We are grateful to Slouma and associates for mirroring our thought processes in the letter [1] in response to our review on reactive arthritis (ReA) before and after COVID-19 [2].

They have reiterated the need to differentiate infective viral arthritis from post-viral reactive arthritis. The initial concept of ReA was that it was a para-infectious arthritis due to an autoimmune phenomenon without direct invasion of the infectious agents into the synovium. However, the demonstration of Chlamydial elementary bodies [3] or bacterial DNA [4] in joints of “ReA” has blurred this distinction. The time period between the infection and the onset of arthritis may be important, but in post-streptococcal reactive arthritis, this gap is very small [5]. Even in the case of COVID-19, this time gap is not known and our review included all cases labelled as the authors by post-COVID ReA to demonstrate how variable the interpretation could be. Ultimately, the immunopathogenesis of post-COVID ReA must be understood to be able to differentiate it from acute viral arthritis [6].
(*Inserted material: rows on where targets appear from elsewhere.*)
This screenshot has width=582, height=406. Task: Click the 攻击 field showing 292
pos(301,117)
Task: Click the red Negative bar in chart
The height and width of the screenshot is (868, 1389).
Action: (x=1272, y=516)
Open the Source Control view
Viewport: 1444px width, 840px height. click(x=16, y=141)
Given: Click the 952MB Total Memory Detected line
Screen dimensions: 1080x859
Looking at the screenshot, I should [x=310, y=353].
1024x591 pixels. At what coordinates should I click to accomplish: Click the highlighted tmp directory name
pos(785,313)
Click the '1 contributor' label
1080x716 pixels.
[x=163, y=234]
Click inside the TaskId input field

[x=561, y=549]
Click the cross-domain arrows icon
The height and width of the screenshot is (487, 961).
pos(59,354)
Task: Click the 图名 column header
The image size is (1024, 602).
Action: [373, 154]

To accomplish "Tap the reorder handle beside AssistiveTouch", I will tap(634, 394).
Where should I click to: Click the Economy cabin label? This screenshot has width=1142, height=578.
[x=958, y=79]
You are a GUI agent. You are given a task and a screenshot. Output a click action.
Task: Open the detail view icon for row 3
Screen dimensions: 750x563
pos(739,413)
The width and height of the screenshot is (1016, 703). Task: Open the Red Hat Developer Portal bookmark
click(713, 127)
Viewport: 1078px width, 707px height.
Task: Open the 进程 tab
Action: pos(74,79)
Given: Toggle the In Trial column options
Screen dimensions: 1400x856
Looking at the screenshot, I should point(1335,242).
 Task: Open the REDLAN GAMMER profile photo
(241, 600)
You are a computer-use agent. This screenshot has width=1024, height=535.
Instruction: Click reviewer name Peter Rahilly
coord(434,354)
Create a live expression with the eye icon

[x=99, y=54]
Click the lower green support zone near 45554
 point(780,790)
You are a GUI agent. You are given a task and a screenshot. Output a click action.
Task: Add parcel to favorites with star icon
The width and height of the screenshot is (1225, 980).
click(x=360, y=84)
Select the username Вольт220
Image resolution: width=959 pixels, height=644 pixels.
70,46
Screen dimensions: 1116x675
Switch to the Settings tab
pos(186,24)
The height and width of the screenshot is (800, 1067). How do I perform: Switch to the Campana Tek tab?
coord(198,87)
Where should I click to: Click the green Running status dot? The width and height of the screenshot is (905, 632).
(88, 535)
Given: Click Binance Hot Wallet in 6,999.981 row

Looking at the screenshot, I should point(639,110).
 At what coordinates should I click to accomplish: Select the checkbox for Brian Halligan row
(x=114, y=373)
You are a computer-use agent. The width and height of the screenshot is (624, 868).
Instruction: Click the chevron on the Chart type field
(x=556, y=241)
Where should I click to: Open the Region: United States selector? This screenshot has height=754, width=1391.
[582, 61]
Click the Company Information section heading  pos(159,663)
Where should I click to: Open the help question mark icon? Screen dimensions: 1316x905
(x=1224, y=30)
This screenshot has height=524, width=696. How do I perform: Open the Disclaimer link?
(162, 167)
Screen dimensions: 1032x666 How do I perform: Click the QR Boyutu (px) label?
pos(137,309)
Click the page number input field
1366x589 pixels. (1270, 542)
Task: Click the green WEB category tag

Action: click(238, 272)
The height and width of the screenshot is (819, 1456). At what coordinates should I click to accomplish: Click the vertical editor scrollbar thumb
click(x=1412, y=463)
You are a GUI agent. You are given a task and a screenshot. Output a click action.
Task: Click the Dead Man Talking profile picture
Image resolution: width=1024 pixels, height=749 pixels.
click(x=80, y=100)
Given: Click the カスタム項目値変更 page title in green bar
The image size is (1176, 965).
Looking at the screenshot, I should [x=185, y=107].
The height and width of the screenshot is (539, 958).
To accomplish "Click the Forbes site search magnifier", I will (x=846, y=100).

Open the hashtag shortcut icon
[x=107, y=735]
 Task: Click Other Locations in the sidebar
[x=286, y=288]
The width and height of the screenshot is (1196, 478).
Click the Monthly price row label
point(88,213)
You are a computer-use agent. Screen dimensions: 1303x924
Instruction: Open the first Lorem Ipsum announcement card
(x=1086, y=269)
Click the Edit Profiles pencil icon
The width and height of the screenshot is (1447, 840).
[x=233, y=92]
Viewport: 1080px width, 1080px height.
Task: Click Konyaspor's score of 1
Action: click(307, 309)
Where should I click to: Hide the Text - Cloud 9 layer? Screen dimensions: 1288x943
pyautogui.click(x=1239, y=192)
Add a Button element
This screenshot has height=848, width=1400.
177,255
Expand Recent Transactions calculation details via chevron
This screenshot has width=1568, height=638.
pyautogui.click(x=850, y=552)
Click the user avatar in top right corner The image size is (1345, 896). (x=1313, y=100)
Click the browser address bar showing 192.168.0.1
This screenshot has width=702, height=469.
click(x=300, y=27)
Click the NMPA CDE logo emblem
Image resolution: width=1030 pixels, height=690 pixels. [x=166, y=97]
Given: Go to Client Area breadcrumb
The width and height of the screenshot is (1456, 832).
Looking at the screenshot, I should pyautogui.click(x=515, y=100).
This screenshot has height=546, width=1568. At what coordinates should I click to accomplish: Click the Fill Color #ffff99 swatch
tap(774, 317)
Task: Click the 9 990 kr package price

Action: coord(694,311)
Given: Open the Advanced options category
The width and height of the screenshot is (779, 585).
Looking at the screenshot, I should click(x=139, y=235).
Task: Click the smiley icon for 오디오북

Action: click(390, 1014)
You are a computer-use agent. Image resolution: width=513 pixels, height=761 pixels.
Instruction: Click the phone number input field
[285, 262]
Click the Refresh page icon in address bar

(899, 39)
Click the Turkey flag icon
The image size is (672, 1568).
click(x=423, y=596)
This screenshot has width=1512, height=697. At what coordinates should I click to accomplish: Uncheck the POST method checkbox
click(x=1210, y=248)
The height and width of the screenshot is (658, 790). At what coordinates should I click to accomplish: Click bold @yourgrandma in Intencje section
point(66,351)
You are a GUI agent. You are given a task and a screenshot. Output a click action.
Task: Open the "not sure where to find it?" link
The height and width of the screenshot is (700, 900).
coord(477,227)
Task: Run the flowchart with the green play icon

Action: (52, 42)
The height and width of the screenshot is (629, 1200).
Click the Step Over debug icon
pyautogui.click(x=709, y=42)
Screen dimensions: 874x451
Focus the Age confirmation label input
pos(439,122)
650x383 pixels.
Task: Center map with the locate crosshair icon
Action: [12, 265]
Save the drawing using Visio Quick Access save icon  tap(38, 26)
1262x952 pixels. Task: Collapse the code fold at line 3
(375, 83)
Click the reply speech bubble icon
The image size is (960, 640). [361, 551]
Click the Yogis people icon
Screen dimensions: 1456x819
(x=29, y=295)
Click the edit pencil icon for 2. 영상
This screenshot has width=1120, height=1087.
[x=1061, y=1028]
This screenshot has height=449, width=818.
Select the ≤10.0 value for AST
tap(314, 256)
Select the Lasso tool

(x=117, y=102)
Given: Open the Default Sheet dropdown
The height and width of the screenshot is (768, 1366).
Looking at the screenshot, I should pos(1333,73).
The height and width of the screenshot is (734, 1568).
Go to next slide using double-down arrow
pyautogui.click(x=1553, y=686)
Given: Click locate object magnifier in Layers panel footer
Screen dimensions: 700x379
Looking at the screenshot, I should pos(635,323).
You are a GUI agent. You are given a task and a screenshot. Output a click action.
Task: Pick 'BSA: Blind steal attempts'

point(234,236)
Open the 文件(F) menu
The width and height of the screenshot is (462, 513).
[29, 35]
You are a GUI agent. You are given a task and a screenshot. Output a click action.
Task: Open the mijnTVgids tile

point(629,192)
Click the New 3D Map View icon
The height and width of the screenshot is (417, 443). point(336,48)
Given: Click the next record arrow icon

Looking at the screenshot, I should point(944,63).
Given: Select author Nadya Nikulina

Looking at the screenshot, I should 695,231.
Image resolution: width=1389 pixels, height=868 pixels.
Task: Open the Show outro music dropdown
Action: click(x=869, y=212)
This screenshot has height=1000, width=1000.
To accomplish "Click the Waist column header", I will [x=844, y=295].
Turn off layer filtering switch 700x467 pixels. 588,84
Slouma and associates are correct that certain drugs may precipitate or unmask rheumatic symptoms. However, if they check Table 1 in the review, they will see that most patients have received only non-steroidal anti-inflammatory drugs, and oral, parenteral or intra-articular steroids [2]. Also, in most of the case reports, the respective authors have specified how they have excluded other diagnoses before making a diagnosis of post-COVID ReA.

Autoimmune/inflammatory syndrome induced by adjuvant (ASIA) can be considered a differential diagnosis for post-vaccination ReA. Most of the post-vaccination autoimmune phenomena will meet the criteria for ASIA [11]. However, there are some controversies raised about this entity [12] and the mere swapping of names will not leave anyone the wiser.

This letter has helped bring out the message from our review. The various controversies related to ReA diagnosis are summarized in Table 1. Whether the concept of post-COVID ReA should be treated as a separate entity needs to be explored. Large online surveys of treating physicians and multi-national cohort studies of reactive arthritis are required to analyse the concept of viral arthritis and post-COVID-19 joint involvement during the pandemic. This should be a clarion call to clinicians and rheumatology societies worldwide to get together to update and craft better classification criteria enabling better understanding of this enigmatic entity.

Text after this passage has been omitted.